After the pre-fetch worker completes, the bag validator, ingest_validator, examines all of the Redis data to ensure the following:

  1. That the bag uses one of our supported BagIt profiles (either APTrust or BTR). The profile should be declared in the BagIt-Profile-Identifier tag in the bag-info.txt file. If it's missing, we assume the bag uses the APTrust profile, and we validate it accordingly.
  2. That the bag conforms to the profile, meaning:
    1. It includes all required manifests and tag manifests.
    2. It does not include forbidden manifests or tag manifests.
    3. It does not include a fetch.txt file (we don't support this at all).
    4. All required tags files are present.
    5. All required tags are present and have legal values.
  3. That all files mentioned in the manifests appear in the payload directory, and that all of their checksums match.
  4. That the payload directory contains no extraneous files (i.e. nothing more than what is mentioned in the manifests).
  5. That tag manifest checksums are correct.

Note that many profiles, including APTrust and BTR (Beyond the Repository) allow for the presence of additional files outside the payload directory that are not mentioned in payload manifests. APTrust treats all such files as custom tag files if they: 1. are not in the payload (data) directory 2. do not match any manifest file naming pattern (e.g. manifest-md5.txt, manifest-sha256.txt, etc.) 3. do not match any tag manifest file naming pattern (e.g. tagmanifest-md5.txt, tagmanifest-sha256.txt, etc.)

Invalid Bags Are Fatal Errors

If the validator determines a bag is invalid, it marks the WorkItem as failed and adds the specific validation errors to the WorkItem.Note field, which both the depositor and APTrust admins can see in the Registry.

Because we cannot ingest an invalid bag, no further work is done on the bag.

Note

The old Exchange ingest system, which we retired in November, 2022, used to automatically delete invalid bags from the receiving buckets. Preserv does not do that because its validator is not yet as battle-tested as Exchanges.

In cases where it incorrectly marks bags as invalid (and there were several in the first week of production), we want to keep the bags available for analysis.

We may have the validator automatically delete invalid bags after we've been in production long enough to trust it to handle odd edge cases. Until then, we rely on lifecycle policies in the receiving buckets to delete bags older than 60 days.

Bags that pass validation move into the ingest03_reingest_check topic in NSQ.

Resources

The ingest_validator is very fast, using minimal CPU, memory, and network bandwidth. It generally completing its work in less than a second, because the metadata gatherer did most of the intensive work earlier.

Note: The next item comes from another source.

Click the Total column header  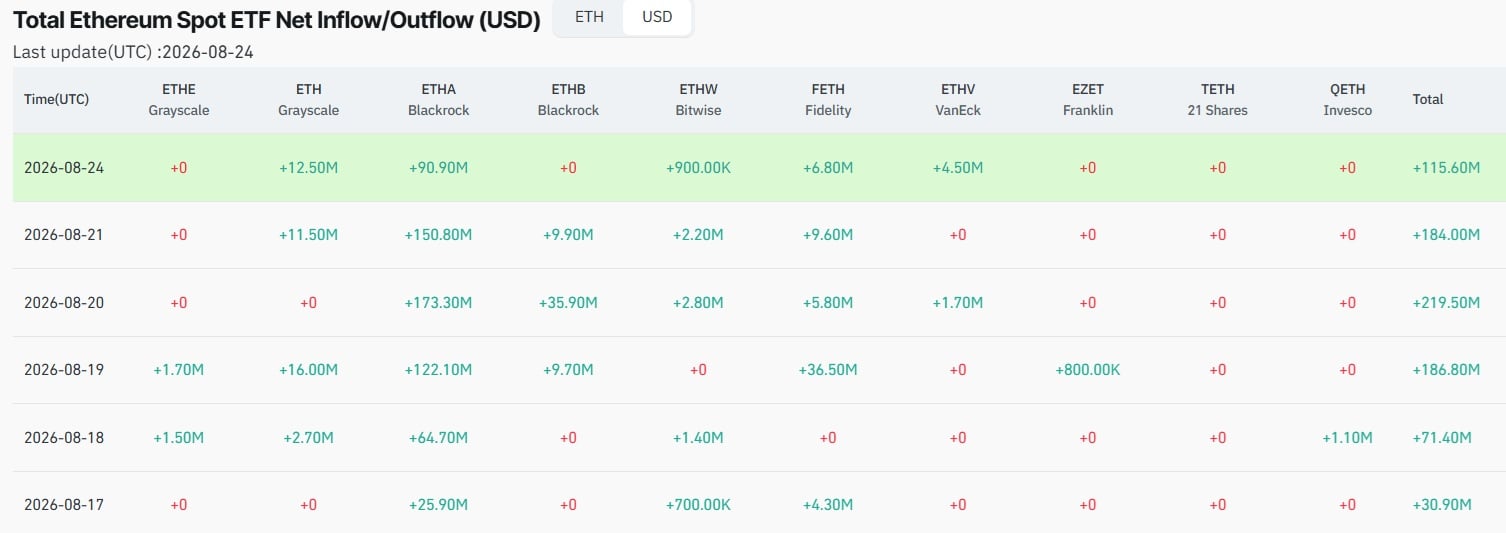(x=1428, y=100)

The validator fetches manifests and tag manifests stored in the staging bucket. It verifies that the tag files conform to the BagIt profile, then compares the checksums in the manifests against the checksums stored in Redis.

For info on the structure of a bag's interim data in the staging bucket, see the Staging Bucket overview.

External Services

Service Function
S3 Staging Bucket Worker reads manifests and tag files from staging during the validation process. Checksums calculated by the metadata gatherer and stored in Redis should match checksums in the manifests stored in the staging bucket.
Redis Worker retrieves object and file metadata from Redis. It updates these JSON records to reflect the work it has done.
Registry Source of WorkItem record describing work to be done.
NSQ Distributes WorkItem IDs to workers and tracks their status.

Source Files

Worker Service Files Definition
Bag Validator Ingest Task
Worker
App
Validates a bag before ingest.